The lower-than-expected figures suggest a cooling of price pressures in key sectors, providing the government with more flexibility in managing economic growth and monetary policy.

Data released Monday by the Monetary Authority of Singapore and the Ministry of Trade and Industry showed that core inflation for April stood at 1.4% [2]. This figure came in lower than the 1.7% forecast by economists [3].

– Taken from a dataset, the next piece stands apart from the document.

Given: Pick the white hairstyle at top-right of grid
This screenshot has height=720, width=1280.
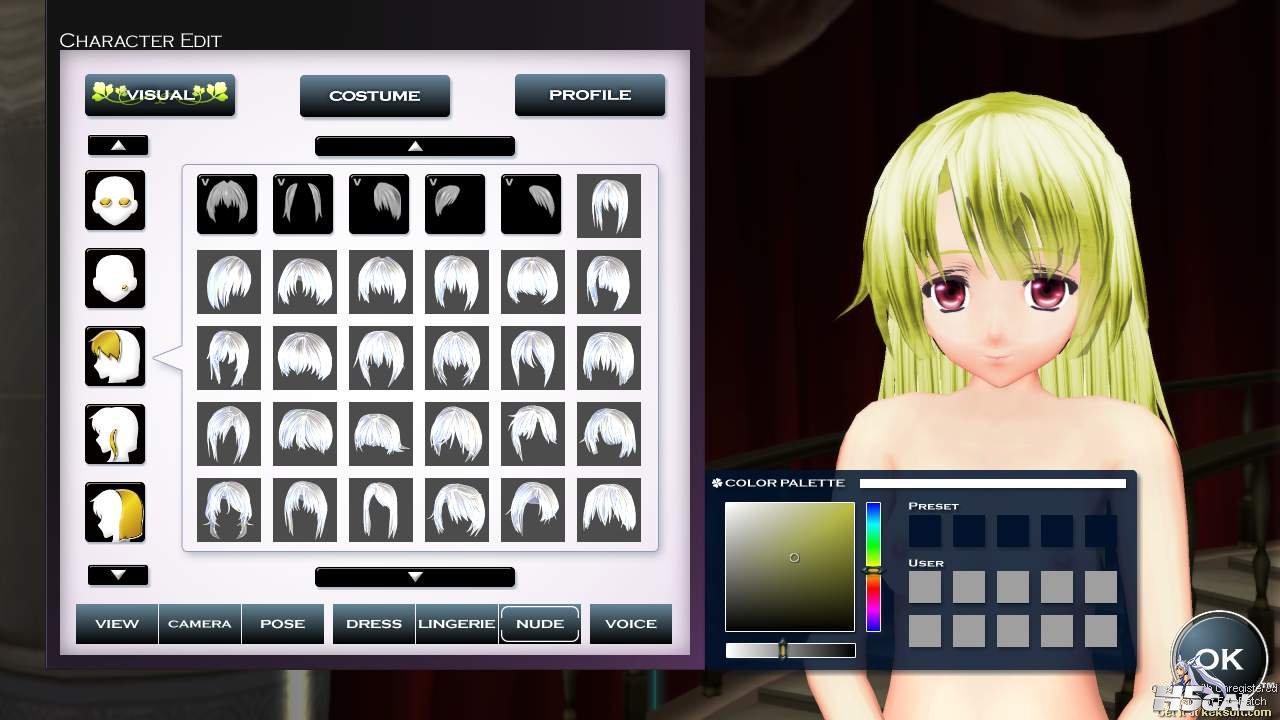Looking at the screenshot, I should 608,205.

According to the report, core inflation eased primarily because prices for retail goods and services rose at a slower pace [4]. This deceleration helped offset significant price hikes in other areas of the economy.

One of the most notable increases occurred in the transport sector. Private transport prices surged by 8.1% during the period [4]. Despite this spike, the broader trend in consumer pricing remained downward.

The release of these figures coincides with a revision of economic growth forecasts by Singaporean authorities. The combination of lower inflation and updated GDP outlooks indicates a shifting economic landscape for the city-state as it navigates global energy and trade volatility.

Singapore's overall consumer price inflation reached 1.8% year-on-year in April.

The dip in core inflation below economist projections suggests that the Monetary Authority of Singapore's efforts to curb price volatility are taking hold. While the 8.1% jump in transport costs highlights a vulnerability to energy price shocks, the slowing growth in services and retail prices indicates that domestic demand is stabilizing. This allows the government to shift its focus toward growth targets without the immediate fear of runaway inflation.